- **PROBLEM TO WORK ON**
Set down the data below without change, skipping the pictures it holds.

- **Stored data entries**
____________

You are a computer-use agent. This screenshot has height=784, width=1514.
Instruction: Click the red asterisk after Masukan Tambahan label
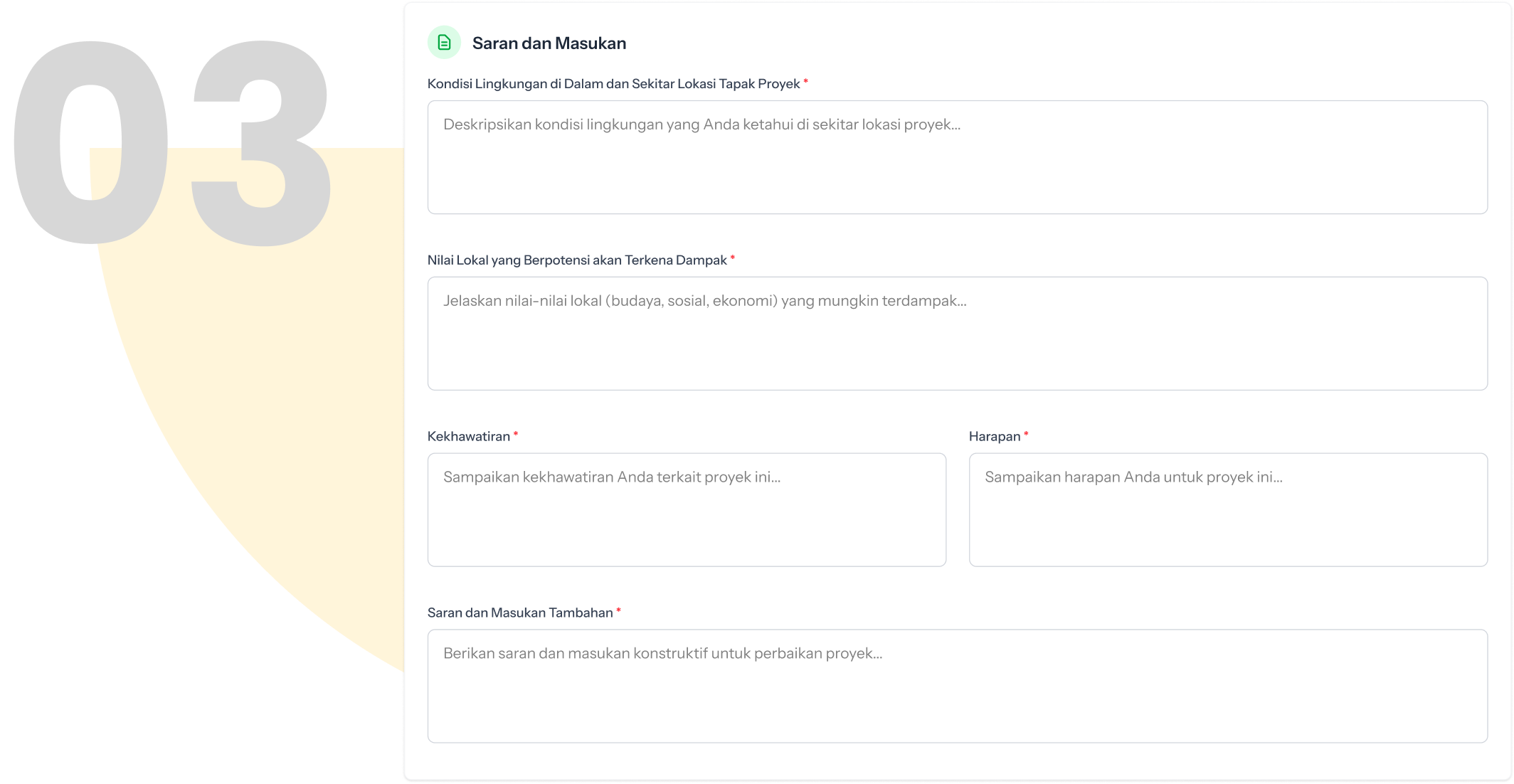point(618,610)
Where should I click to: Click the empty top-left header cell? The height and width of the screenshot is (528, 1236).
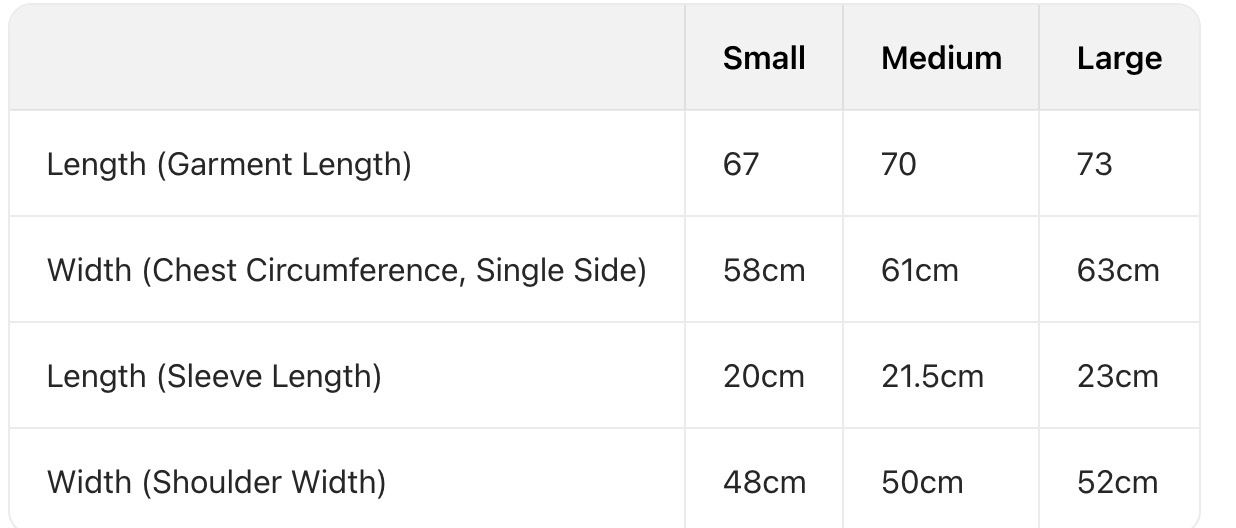pyautogui.click(x=346, y=58)
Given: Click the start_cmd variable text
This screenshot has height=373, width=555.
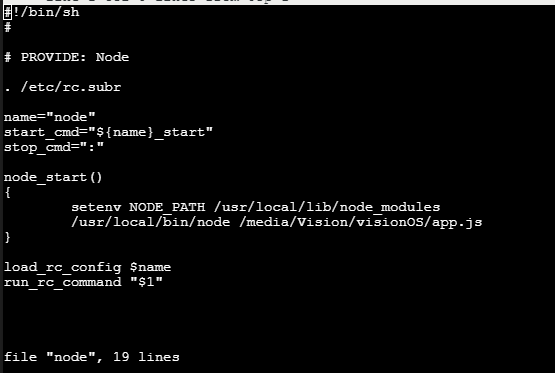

____________

- **EXERCISE OUTPUT**
You are a computer-use agent. This screenshot has height=784, width=1514.
Instruction: Click the red asterisk after Masukan Tambahan label
point(618,610)
Where should I click to: Click the empty top-left header cell? The height and width of the screenshot is (528, 1236).
pyautogui.click(x=346, y=58)
Given: Click the start_cmd variable text
This screenshot has height=373, width=555.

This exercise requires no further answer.